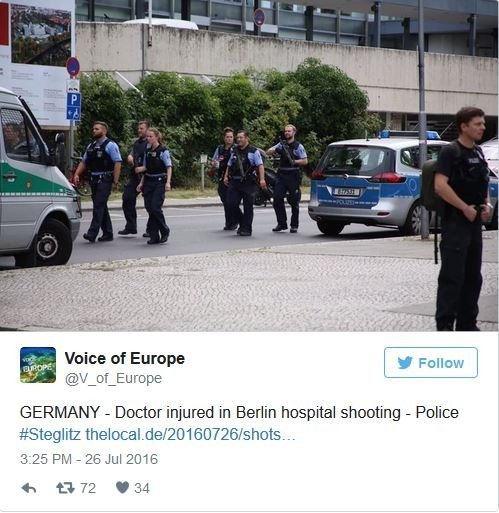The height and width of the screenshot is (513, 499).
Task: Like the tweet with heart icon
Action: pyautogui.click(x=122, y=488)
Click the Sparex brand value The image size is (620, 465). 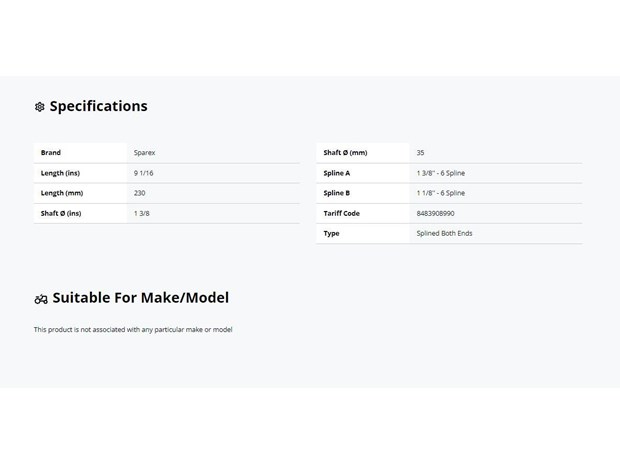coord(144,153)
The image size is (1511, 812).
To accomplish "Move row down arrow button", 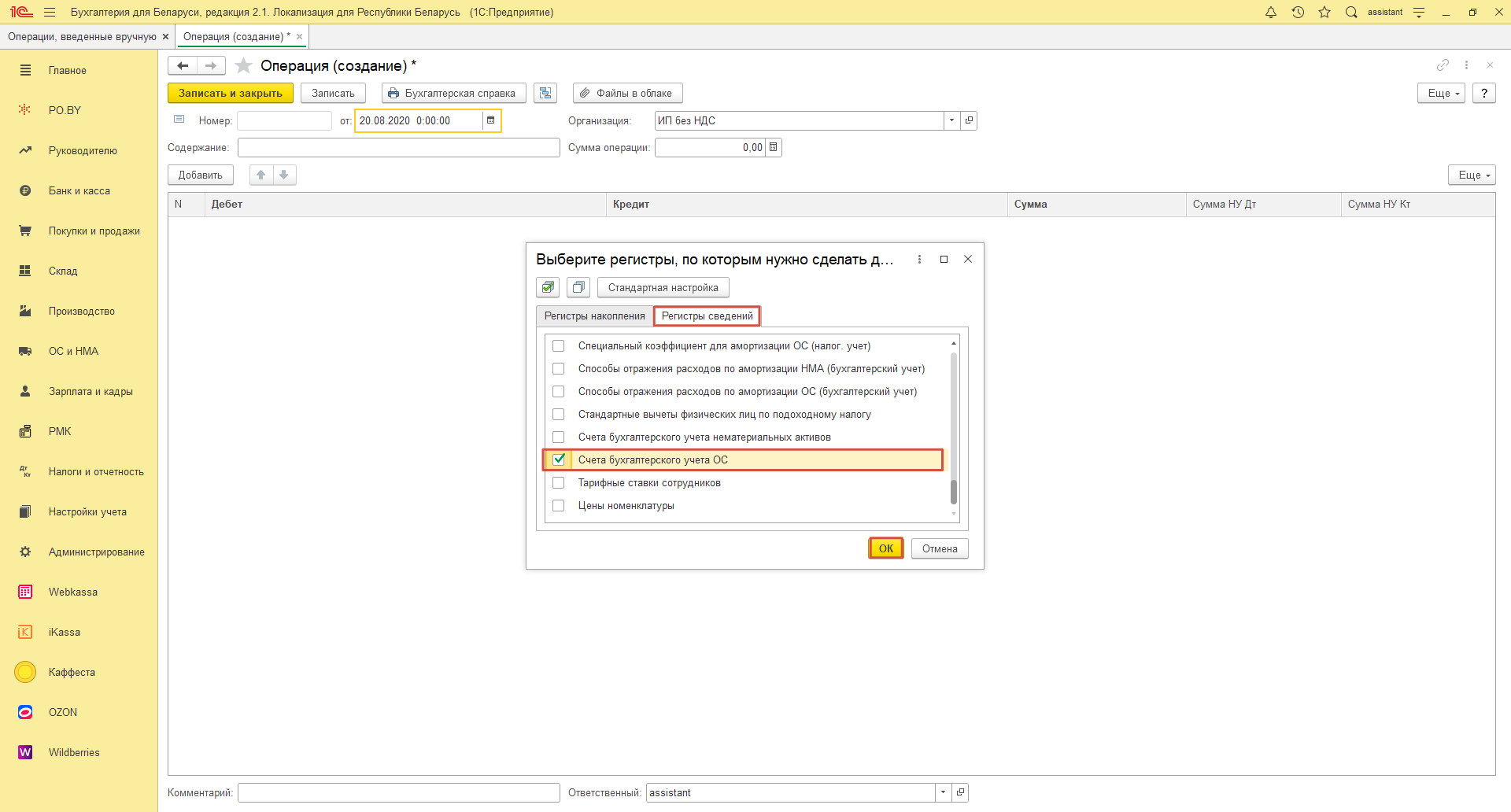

• _Assigned task_: Leaving out all pictures, print exactly the lines above from the one containing "The image size is (1511, 812)." through the last line of the entries.

• _Solution to the exercise_:
The image size is (1511, 812).
To accomplish "Move row down arrow button", 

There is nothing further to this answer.